Exercise: The expected output is every entry below, exact in every character.

Data shown:
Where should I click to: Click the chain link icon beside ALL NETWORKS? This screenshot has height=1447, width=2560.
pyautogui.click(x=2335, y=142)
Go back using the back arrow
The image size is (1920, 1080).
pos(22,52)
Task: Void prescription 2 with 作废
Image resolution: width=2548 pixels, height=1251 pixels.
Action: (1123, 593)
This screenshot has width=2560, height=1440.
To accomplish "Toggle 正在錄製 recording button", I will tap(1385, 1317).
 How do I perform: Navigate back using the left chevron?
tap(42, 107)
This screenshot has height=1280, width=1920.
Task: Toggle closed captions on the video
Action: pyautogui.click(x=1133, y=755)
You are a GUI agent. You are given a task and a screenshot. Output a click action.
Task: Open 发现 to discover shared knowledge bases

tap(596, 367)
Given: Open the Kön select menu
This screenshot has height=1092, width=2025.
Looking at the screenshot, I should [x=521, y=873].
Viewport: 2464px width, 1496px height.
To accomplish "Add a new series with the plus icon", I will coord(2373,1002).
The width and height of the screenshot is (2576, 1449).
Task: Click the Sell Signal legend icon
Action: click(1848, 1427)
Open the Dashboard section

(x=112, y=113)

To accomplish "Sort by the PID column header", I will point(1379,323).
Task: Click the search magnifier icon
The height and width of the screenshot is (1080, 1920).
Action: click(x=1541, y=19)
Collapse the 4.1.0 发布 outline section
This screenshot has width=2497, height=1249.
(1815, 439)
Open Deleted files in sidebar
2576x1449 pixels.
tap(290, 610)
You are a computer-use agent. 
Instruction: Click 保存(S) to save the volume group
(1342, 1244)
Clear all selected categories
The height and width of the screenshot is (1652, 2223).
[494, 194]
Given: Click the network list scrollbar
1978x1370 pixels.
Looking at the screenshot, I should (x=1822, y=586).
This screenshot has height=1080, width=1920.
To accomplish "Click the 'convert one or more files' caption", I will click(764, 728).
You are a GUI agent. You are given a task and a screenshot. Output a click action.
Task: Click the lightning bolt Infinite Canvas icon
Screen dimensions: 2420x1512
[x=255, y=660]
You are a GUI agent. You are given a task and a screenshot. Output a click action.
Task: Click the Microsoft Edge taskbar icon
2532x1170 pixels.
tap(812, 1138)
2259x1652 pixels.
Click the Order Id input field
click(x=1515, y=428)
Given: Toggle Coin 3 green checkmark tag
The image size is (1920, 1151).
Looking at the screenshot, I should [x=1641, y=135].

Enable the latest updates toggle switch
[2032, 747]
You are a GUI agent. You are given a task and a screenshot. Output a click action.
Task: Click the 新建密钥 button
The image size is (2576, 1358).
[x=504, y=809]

Exercise solution:
Where should I click to: Click the chain link icon beside ALL NETWORKS? This screenshot has height=1447, width=2560.
pyautogui.click(x=2335, y=142)
Go back using the back arrow
The image size is (1920, 1080).
pos(22,52)
Task: Void prescription 2 with 作废
Image resolution: width=2548 pixels, height=1251 pixels.
Action: (1123, 593)
This screenshot has width=2560, height=1440.
To accomplish "Toggle 正在錄製 recording button", I will tap(1385, 1317).
 How do I perform: Navigate back using the left chevron?
tap(42, 107)
This screenshot has height=1280, width=1920.
Task: Toggle closed captions on the video
Action: pyautogui.click(x=1133, y=755)
You are a GUI agent. You are given a task and a screenshot. Output a click action.
Task: Open 发现 to discover shared knowledge bases

tap(596, 367)
Given: Open the Kön select menu
This screenshot has height=1092, width=2025.
Looking at the screenshot, I should [x=521, y=873].
Viewport: 2464px width, 1496px height.
To accomplish "Add a new series with the plus icon", I will coord(2373,1002).
The width and height of the screenshot is (2576, 1449).
Task: Click the Sell Signal legend icon
Action: click(1848, 1427)
Open the Dashboard section

(x=112, y=113)

To accomplish "Sort by the PID column header", I will point(1379,323).
Task: Click the search magnifier icon
The height and width of the screenshot is (1080, 1920).
Action: click(x=1541, y=19)
Collapse the 4.1.0 发布 outline section
This screenshot has width=2497, height=1249.
(1815, 439)
Open Deleted files in sidebar
2576x1449 pixels.
tap(290, 610)
You are a computer-use agent. 
Instruction: Click 保存(S) to save the volume group
(1342, 1244)
Clear all selected categories
The height and width of the screenshot is (1652, 2223).
[494, 194]
Given: Click the network list scrollbar
1978x1370 pixels.
Looking at the screenshot, I should (x=1822, y=586).
This screenshot has height=1080, width=1920.
To accomplish "Click the 'convert one or more files' caption", I will click(764, 728).
You are a GUI agent. You are given a task and a screenshot. Output a click action.
Task: Click the lightning bolt Infinite Canvas icon
Screen dimensions: 2420x1512
[x=255, y=660]
You are a GUI agent. You are given a task and a screenshot. Output a click action.
Task: Click the Microsoft Edge taskbar icon
2532x1170 pixels.
tap(812, 1138)
2259x1652 pixels.
Click the Order Id input field
click(x=1515, y=428)
Given: Toggle Coin 3 green checkmark tag
The image size is (1920, 1151).
Looking at the screenshot, I should [x=1641, y=135].

Enable the latest updates toggle switch
[2032, 747]
You are a GUI agent. You are given a task and a screenshot. Output a click action.
Task: Click the 新建密钥 button
The image size is (2576, 1358).
[x=504, y=809]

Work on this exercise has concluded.